───── Excerto fornecido ─────
Beatriz Sinogas é muito crítica relativamente a este tema. “Temos faculdades onde os recém-licenciados saem sem saber nada da prática clínica. Julgo que há faculdades, cujos profissionais deveriam fazer testes de admissão à Ordem dos Médicos Veterinários.”
Clara Ferreira confessa que está um pouco alheada dos planos curriculares atuais, mas do que conhece, considera que as faculdades não preparam os futuros profissionais para a prática clínica. “Se não tiverem bons estágios vão ter muita dificuldade porque têm pouca representação prática, sobretudo em lidar com o cliente, na gestão de objeções, em questões psicológicas e inclusive na gestão económica. É sabido que os médicos e enfermeiros veterinários também têm muita dificuldade de cobrar e eu percebo isso porque já fui essa pessoa.” Os alunos que saem das universidades não vêm preparados para lidar com o público e “chegam sem qualquer autonomia”.
João Araújo também partilha desta opinião. “Pode ser por estar um pouco desligado do que se passa nas universidades atualmente em Portugal, mas visito muitas instituições de ensino em diversos países europeus − por causa da European Veterinary Emergency and Critical Care Society (EVECCS) − e vejo uma realidade muito distante daquela que tinha quando estudava.” Tem assistido a uma realidade em que “a universidade é o fim de linha, onde estão a maior parte dos melhores especialistas de determinadas áreas. Não acredito que isso se passe em Portugal, com uma ou outra exceção. Creio que o serviço dado pelos privados é na sua maioria muito superior ao que é dado nos hospitais universitários”.
───── Dados fornecidos ─────
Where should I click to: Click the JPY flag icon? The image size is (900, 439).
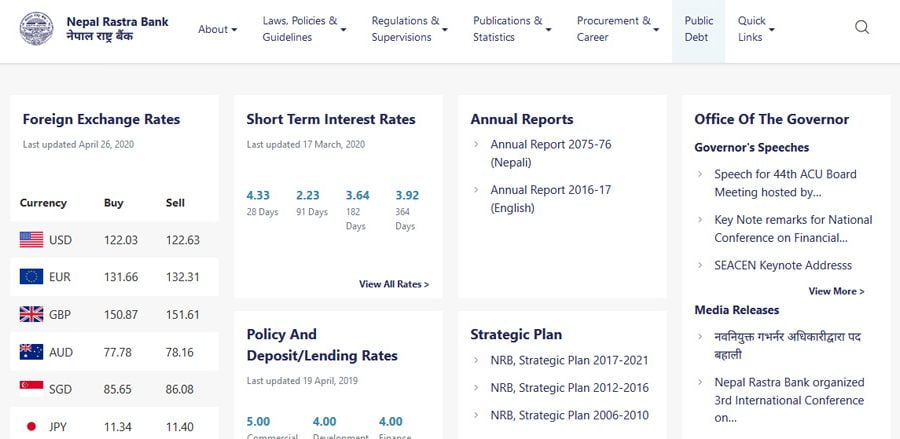[32, 427]
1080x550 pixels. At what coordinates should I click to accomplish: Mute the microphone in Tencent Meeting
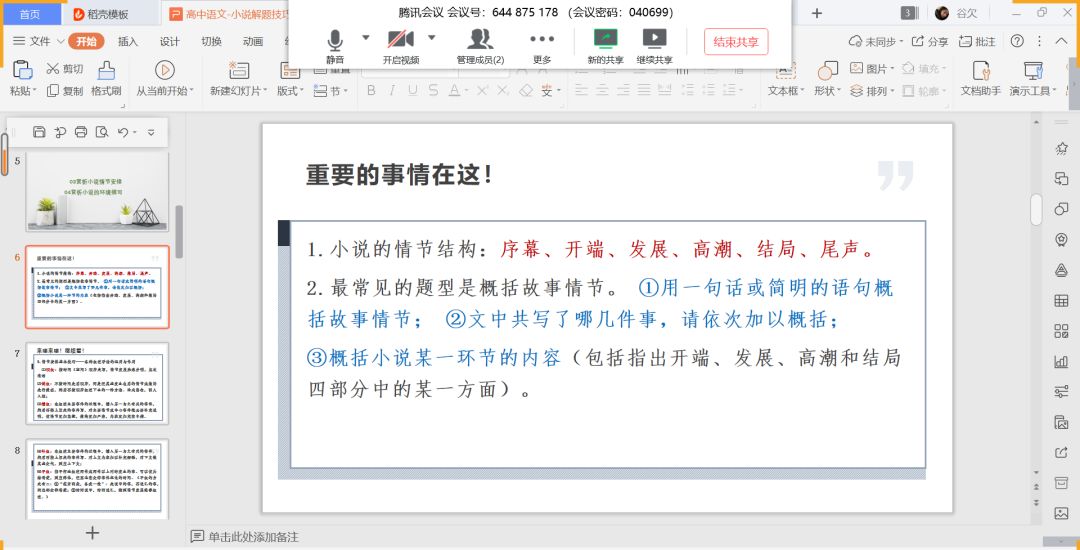(x=334, y=42)
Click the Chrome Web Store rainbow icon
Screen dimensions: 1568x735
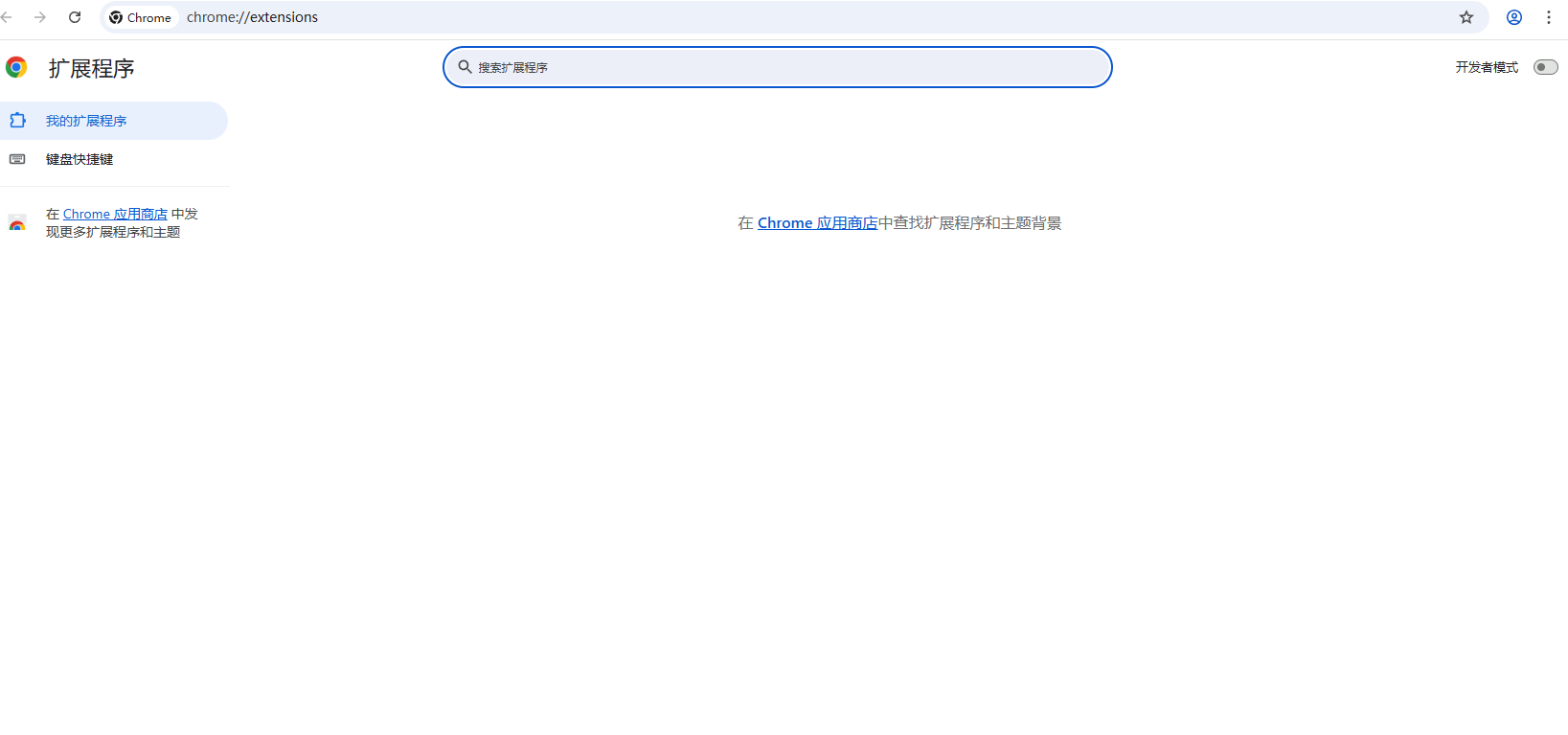17,223
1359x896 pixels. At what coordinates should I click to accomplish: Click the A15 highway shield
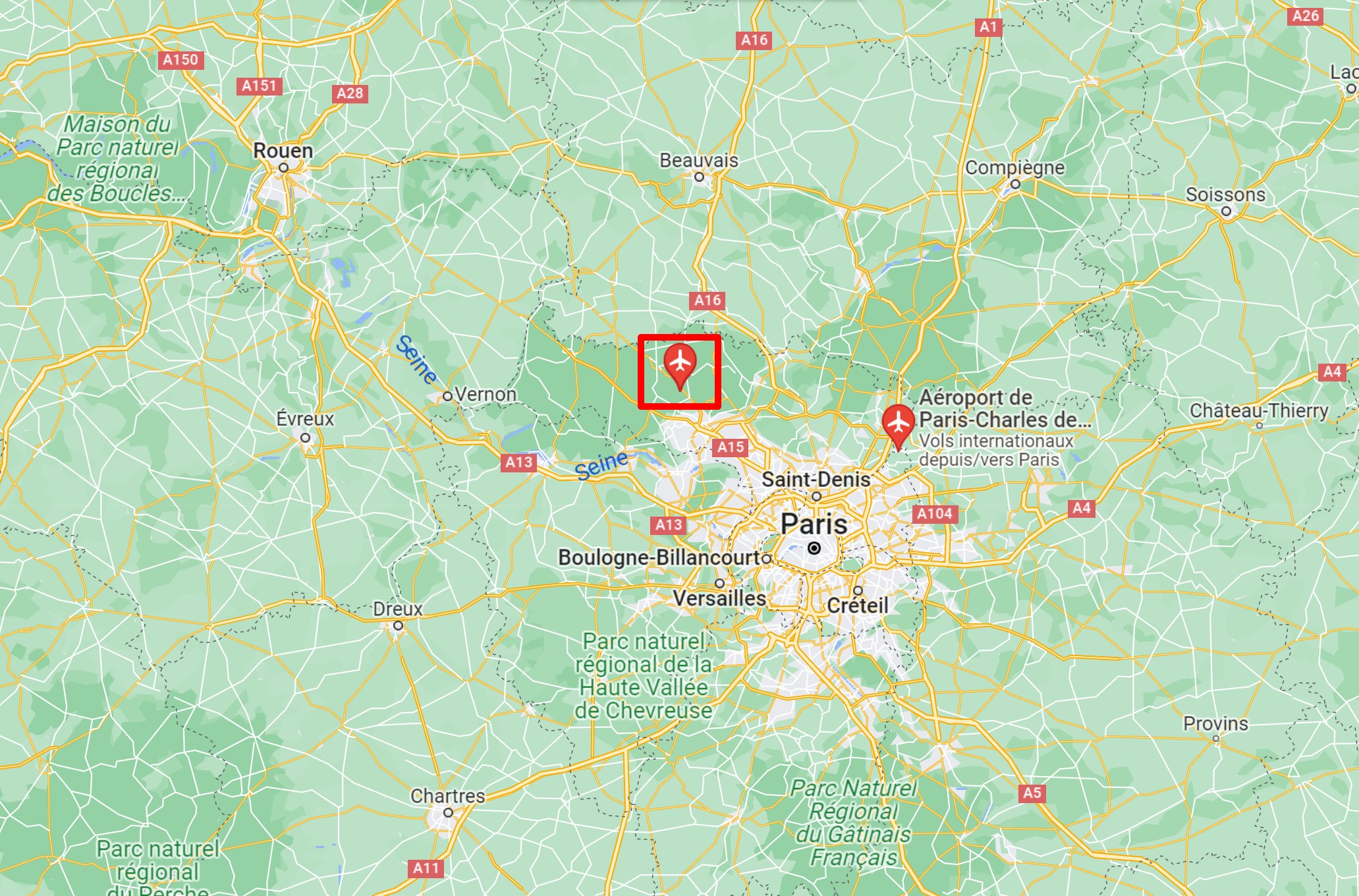pos(731,447)
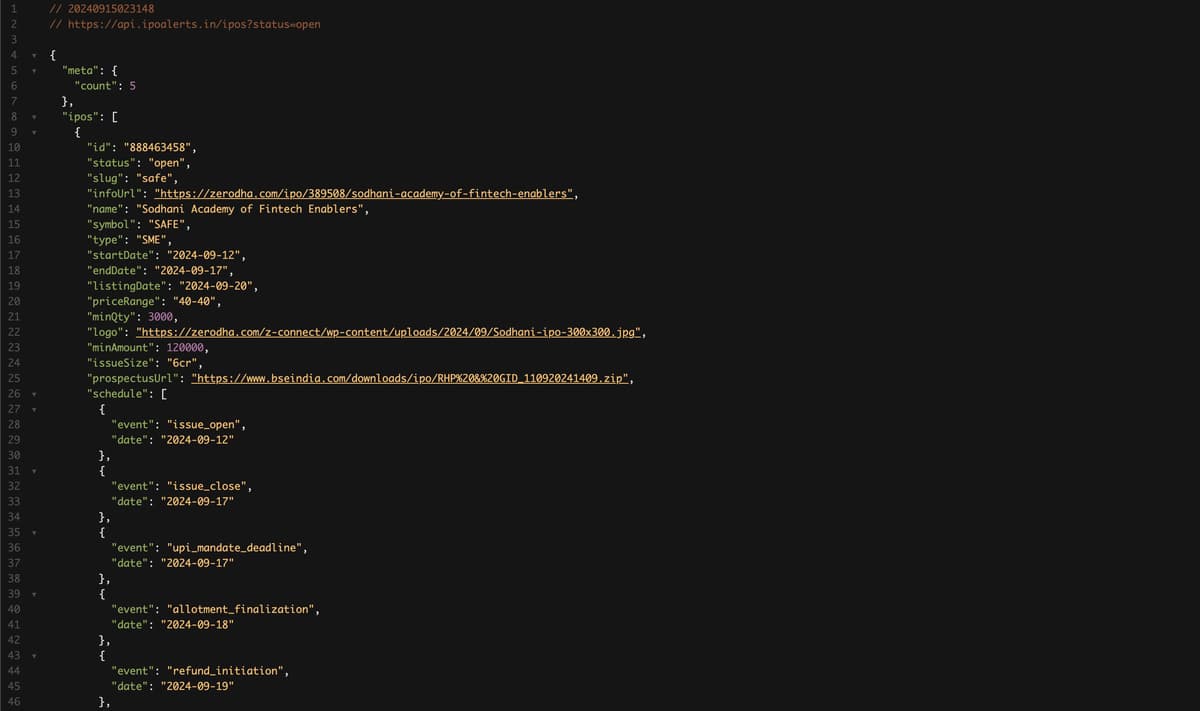Fold the upi_mandate_deadline event object arrow
Viewport: 1200px width, 711px height.
[x=33, y=532]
─────
Problemas a resolver:
1. Reescreva em forma de lista o parágrafo do excerto sobre o ensino veterinário que começa por «Clara Ferreira confessa», conservando os factos principais.
2. Prossiga o excerto sobre o ensino veterinário a partir da sua última frase.

Respostas numeradas:
1.
- Clara Ferreira admite estar um pouco afastada dos planos curriculares atuais.
- Pelo que conhece, as faculdades não preparam os futuros profissionais para a prática clínica.
- Sem bons estágios, os recém-formados terão muita dificuldade, por terem pouca representação prática, sobretudo no trato com o cliente, na gestão de objeções, em questões psicológicas e na gestão económica.
- Médicos e enfermeiros veterinários têm muita dificuldade em cobrar. Ela compreende isso por já ter estado nessa situação.
- Os alunos saem das universidades sem preparação para lidar com o público e sem qualquer autonomia.

2.
João Paulo Costa destaca o facto de a esmagadora maioria dos alunos ter interesse em exercer clínica de animais de companhia. “Esta é a vocação maioritária das opções dos recém-licenciados. Eventualmente, poderia considerar-se a possibilidade de manter, por exemplo, os três primeiros anos em comum e haver depois a possibilidade de optar por dois ou três grandes ramos de diferenciação profissional.” No que respeita a matérias curriculares, considera que a maior carência está ao nível da “preparação em gestão, finanças e contabilidade, empreendedorismo, psicologia, sociologia, comunicação e gestão de conflitos pois, nestas matérias, a formação curricular é quase nula.”
O diretor clínico da Trás-os-Vet considera que a abertura massiva de universidades nos últimos anos contribuiu para “este cenário caótico já que inicialmente levaram a um aumento enorme na oferta de profissionais e a um crescimento desmesurado de clínicas, num mercado não regulado. Neste contexto, a guerra concorrencial fez o seu papel e a consecutiva perda de rendimento das famílias portuguesas faz o resto, em especial nas zonas economicamente mais débeis”.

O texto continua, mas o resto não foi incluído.